Instructions for the task – Reproduce verbatim the lines of the material below, starting at the line with "This screenshot has width=1568, height=699." and ending at the line with "the end time", both inclusive; skip the rest.

Given records –
########################################

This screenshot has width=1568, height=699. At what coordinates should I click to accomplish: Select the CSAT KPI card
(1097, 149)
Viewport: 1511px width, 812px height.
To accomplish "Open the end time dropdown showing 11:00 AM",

########################################

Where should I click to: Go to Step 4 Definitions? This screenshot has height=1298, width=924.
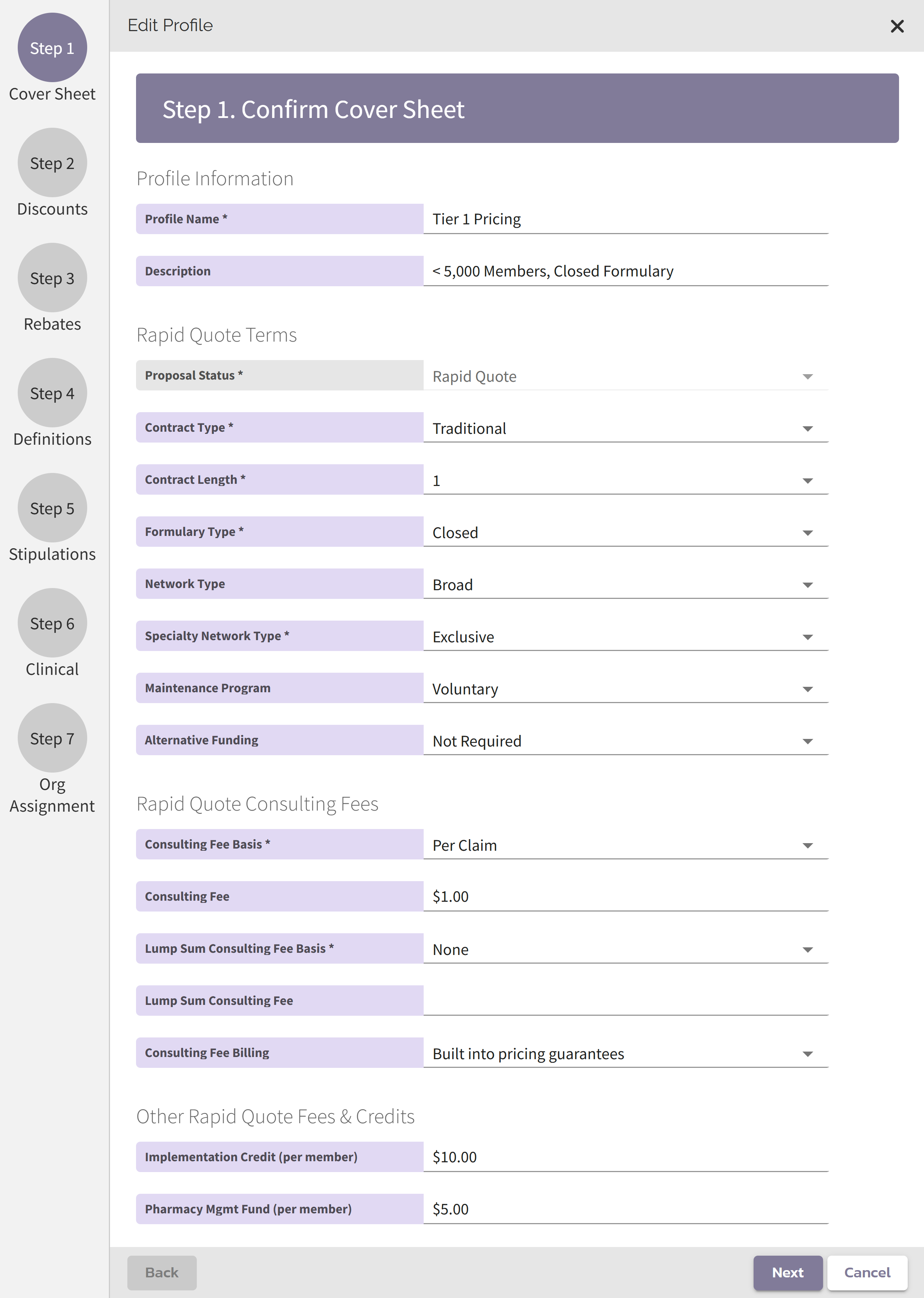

########################################

Solution for this task –
This screenshot has width=1568, height=699. At what coordinates should I click to accomplish: Select the CSAT KPI card
(1097, 149)
Viewport: 1511px width, 812px height.
To accomplish "Open the end time dropdown showing 11:00 AM",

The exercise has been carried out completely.